U.S. Pat. No. 3,832,746, issued to Korsgaard on Sep. 3, 1974, provides a float tow guide line that includes a forwardly-located reel for storage of a line, and a rearwardly-located handle for guiding the line to a centrally located passage means. This arrangement allows for varying lengths of line to be stored by the handle while at the same time providing a centrally located line discharge means to prevent twisting of the handle during use.

U.S. Pat. No. 5,328,298, issued to Maffatone on Jul. 12, 1994, concerns a safe ascent/decompression device for use in diving with an inflatable lift bag, including a pack for securing the ascent/decompression device on a diving harness worn by a diver. The device comprises a reel mounted for rotation to the pack and having a decompression line wound thereabout, the decompression line being connected to the lift bag; a cable having a first end and a second loop end; a snap shackle connected with the first end and releasably holding the loop end to secure the cable about a ship wreck, the snap shackle including a main section having an open side, a closure lever pivotally connected to the main section for movement between closed and open positions, and a spring-biased pin for releasably locking the closure lever in the closed position; a first release clip for receiving the decompression line to limit a rate of ascent of the lift bag connected to the decompression line, and being connected to the cable; a second release clip secured to the pack for engaging with the spring-biased pin of the snap shackle; an ascender, connected to the pack, for grabbing onto and moving along the rope in only one direction; and a spider for riding along a section of the decompression line extending between the lift bag when inflated and the reel, and for grabbing the ascender. The spider is connectable to a pull line for pulling the spider, and thereby the ascender, upwardly along the section of the decompression line.

In spite of these various devices and arrangements, a need remains in the art for a safety guide line that is hands-free and yet automatically takes up slack line as a diver returns/ascends upwardly to his point of origin.

SUMMARY OF THE INVENTION

The need remaining in the prior art is addressed by the present invention, which relates to a diver's reel and, more particularly, to a diver's reel including a self-contained battery-operated take-up reel that allows a sufficient length of safety cord to play out while a diver is moving away from his starting location and a tension-sensing device that automatically reels in a portion of the safety cord as soon as slack cord is created (as when the diver begins to return to his starting position).

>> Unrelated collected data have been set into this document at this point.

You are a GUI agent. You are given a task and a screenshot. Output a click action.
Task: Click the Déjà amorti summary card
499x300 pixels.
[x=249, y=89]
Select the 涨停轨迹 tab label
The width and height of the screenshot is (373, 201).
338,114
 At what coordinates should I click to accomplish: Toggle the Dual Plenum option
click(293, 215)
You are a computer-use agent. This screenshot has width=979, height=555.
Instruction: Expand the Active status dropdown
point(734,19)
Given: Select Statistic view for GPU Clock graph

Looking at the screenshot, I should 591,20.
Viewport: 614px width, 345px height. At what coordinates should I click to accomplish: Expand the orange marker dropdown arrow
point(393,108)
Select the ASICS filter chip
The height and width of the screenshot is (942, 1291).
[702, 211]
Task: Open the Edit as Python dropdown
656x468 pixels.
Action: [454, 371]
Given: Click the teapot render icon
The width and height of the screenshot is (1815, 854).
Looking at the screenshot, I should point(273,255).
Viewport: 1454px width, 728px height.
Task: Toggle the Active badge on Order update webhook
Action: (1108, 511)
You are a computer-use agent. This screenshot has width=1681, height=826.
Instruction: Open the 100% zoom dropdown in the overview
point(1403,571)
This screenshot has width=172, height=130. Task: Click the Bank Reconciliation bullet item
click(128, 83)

In accordance with the present invention, a motorized, self-winding diver's reel comprises a reel that holds a predetermined length of safety guide cord to be used by a scuba diver, an attaching device at the distal end of the safety guide cord for attachment to an anchor line (or boat), a cord tension sensor and circuit to turn an associated motor “on” and “off”, and a battery-powered electric motor housing in a waterproof compartment, to allow for a length of safety guide cord to pay out while moving away from the anchor point, and also automatically reeling in the slack cord that is created while moving toward the anchor point, thus maintaining a direct guideline return to this point.

An object of the present invention is to provide a line leveler for even distribution of the line over the entire reel to prevent tangling of the line, thus allowing for more line to be wound on the reel.

Another important object of the present invention is to provide an automatic motorized self-winding safety guide line reel for divers for maintaining a direct safety guide line back to the diver's anchor point automatically.

Another object of the present invention is to provide divers with a way to keep both hands free when returning to their point of origin.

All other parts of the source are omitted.